Natural History of C3 Glomerulopathy and Immune Complex-Associated Membranoproliferative Glomerulonephritis in Children
Bradley P. Dixon, Benjamin L. Laskin, Amy J. Goodwin Davies, Hanieh Razzaghi, Mitchell G. Maltenfort, Sherin Meloni, Melissa E. Thomas, Joseph T. Flynn, Donna J. Claes, Mark Mitsnefes, Brian R. Stotter, Vikas R. Dharnidharka, Caroline A. Gluck, Joshua Zaritsky, Michael J. Somers, Mahmoud Kallash, William E. Smoyer, Susan L. Furth, Christopher B. Forrest, Michelle R. DenburgBackground:
C3 glomerulopathy (C3G) and immune complex-associated membranoproliferative glomerulonephritis (IC-MPGN) are rare complement-mediated kidney diseases with a high risk of progression to kidney failure.

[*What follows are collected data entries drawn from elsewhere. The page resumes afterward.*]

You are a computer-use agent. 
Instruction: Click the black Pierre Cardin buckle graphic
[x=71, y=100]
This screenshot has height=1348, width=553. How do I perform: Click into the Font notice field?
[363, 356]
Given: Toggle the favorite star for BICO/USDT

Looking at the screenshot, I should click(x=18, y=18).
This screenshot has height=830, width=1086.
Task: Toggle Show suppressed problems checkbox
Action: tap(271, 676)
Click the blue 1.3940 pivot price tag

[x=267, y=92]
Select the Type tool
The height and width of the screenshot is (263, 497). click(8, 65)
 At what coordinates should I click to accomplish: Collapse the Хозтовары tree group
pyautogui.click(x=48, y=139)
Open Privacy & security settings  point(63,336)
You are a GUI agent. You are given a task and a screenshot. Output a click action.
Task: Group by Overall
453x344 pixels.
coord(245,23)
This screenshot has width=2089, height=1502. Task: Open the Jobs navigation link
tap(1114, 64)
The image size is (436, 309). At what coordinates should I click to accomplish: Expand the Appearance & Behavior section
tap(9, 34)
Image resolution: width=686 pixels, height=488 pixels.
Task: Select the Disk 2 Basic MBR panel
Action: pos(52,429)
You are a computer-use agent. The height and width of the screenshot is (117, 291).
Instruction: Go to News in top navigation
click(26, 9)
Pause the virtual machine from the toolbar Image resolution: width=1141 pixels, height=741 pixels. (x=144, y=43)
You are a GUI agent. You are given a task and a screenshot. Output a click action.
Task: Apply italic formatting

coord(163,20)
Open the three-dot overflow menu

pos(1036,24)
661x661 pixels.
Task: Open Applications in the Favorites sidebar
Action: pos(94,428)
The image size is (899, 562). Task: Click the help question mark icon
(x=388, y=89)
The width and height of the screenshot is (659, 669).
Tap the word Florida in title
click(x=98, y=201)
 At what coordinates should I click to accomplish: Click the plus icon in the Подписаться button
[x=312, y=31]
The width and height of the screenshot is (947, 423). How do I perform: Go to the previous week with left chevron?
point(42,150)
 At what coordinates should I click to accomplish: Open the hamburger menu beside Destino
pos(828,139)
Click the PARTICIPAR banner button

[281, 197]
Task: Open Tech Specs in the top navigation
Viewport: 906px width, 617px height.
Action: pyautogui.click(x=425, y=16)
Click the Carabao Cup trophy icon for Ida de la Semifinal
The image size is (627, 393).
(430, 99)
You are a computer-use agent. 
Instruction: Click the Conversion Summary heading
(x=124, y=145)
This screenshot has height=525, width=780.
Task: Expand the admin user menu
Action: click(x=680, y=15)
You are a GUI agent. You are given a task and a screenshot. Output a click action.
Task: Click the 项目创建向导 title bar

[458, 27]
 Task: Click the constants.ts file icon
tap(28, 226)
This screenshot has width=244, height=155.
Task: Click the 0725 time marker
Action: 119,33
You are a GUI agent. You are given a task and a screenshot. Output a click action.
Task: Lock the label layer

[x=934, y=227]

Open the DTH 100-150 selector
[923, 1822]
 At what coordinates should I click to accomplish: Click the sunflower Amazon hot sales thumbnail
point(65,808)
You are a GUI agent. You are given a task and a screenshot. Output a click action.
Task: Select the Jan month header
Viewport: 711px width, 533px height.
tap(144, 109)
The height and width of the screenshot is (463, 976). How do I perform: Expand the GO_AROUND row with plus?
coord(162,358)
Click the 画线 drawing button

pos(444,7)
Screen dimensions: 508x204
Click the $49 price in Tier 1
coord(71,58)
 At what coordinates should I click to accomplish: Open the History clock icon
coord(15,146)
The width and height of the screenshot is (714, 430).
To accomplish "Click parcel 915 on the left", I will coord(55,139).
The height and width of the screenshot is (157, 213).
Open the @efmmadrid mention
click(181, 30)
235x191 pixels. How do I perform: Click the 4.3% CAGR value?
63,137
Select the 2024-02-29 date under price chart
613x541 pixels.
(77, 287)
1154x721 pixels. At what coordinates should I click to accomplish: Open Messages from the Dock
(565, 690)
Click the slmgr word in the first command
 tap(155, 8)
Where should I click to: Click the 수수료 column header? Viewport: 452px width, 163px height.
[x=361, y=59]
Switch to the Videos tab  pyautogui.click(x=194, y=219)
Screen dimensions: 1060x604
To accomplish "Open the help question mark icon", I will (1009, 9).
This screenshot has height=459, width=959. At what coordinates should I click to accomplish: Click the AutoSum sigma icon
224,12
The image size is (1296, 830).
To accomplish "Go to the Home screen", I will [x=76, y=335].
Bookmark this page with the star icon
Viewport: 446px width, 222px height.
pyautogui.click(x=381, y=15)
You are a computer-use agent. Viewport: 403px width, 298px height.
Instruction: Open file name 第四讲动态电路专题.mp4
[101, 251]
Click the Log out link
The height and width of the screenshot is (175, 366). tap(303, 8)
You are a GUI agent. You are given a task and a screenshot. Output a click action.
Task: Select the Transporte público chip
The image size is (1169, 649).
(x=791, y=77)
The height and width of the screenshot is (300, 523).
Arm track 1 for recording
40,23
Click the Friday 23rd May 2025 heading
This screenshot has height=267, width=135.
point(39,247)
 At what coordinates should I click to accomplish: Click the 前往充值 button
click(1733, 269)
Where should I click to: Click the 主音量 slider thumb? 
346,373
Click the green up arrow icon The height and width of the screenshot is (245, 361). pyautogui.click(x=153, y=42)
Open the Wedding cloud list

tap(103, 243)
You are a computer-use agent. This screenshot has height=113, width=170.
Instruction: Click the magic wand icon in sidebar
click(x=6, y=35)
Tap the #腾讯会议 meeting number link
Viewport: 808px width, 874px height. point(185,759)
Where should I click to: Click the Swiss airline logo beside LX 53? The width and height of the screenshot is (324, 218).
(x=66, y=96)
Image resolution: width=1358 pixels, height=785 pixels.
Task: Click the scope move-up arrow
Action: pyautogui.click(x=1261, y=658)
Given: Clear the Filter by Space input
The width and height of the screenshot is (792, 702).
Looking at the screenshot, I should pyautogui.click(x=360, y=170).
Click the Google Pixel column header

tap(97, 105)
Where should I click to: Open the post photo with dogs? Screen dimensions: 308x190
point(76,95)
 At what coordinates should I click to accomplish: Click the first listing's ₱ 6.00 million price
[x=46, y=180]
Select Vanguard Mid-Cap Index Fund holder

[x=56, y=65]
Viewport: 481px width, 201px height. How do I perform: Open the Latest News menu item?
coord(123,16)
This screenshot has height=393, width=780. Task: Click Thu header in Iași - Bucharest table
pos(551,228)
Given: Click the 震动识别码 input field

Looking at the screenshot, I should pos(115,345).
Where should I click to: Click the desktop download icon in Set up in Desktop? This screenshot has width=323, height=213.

Little is known about the natural history of these diseases in children, limiting our understanding of risk factors for progressive kidney disease.
Methods:
Using a computable phenotype algorithm, a pediatric cohort with C3G or IC-MPGN was identified at seven institutions in PEDSnet, a national network of pediatric health systems which aggregate electronic health record data and collaborate on pragmatic research studies. Discrete data elements were captured from electronic health records and additional clinical and histopathologic data were extracted by standardized chart review by pediatric nephrologists. Biopsy diagnosis was classified as C3G or IC-MPGN by applying an algorithm based on immunofluorescence and electron microscopy and supplemented with manual chart review. Kaplan-Meier survival curves were utilized to compare the risk of reaching a composite kidney outcome of 50% reduction in estimated glomerular filtration rate (eGFR), initiation of maintenance dialysis, or kidney transplantation.
Results:
Of 204 patients with MPGN identified by the computable phenotype algorithm and chart review, 159 could be further classified as C3G or IC-MPGN based on available biopsy data. There were no significant differences in baseline serum albumin, C3 level, urine protein/creatinine ratio, or eGFR between C3G or IC-MPGN. Patients with C3G and IC-MPGN had similar rates of progression to the composite kidney outcome, and a low serum C3 level at baseline was associated with this composite outcome.
Conclusion:
Using large-scale, real-world multi-institutional data, we investigated the natural history of a large contemporary cohort of children with MPGN. As patients classified as having C3G compared to IC-MPGN had similar baseline clinical characteristics and rates of progressive disease despite untargeted treatment approaches, the availability of newer complement-targeted agents hold the promise of benefit to this population.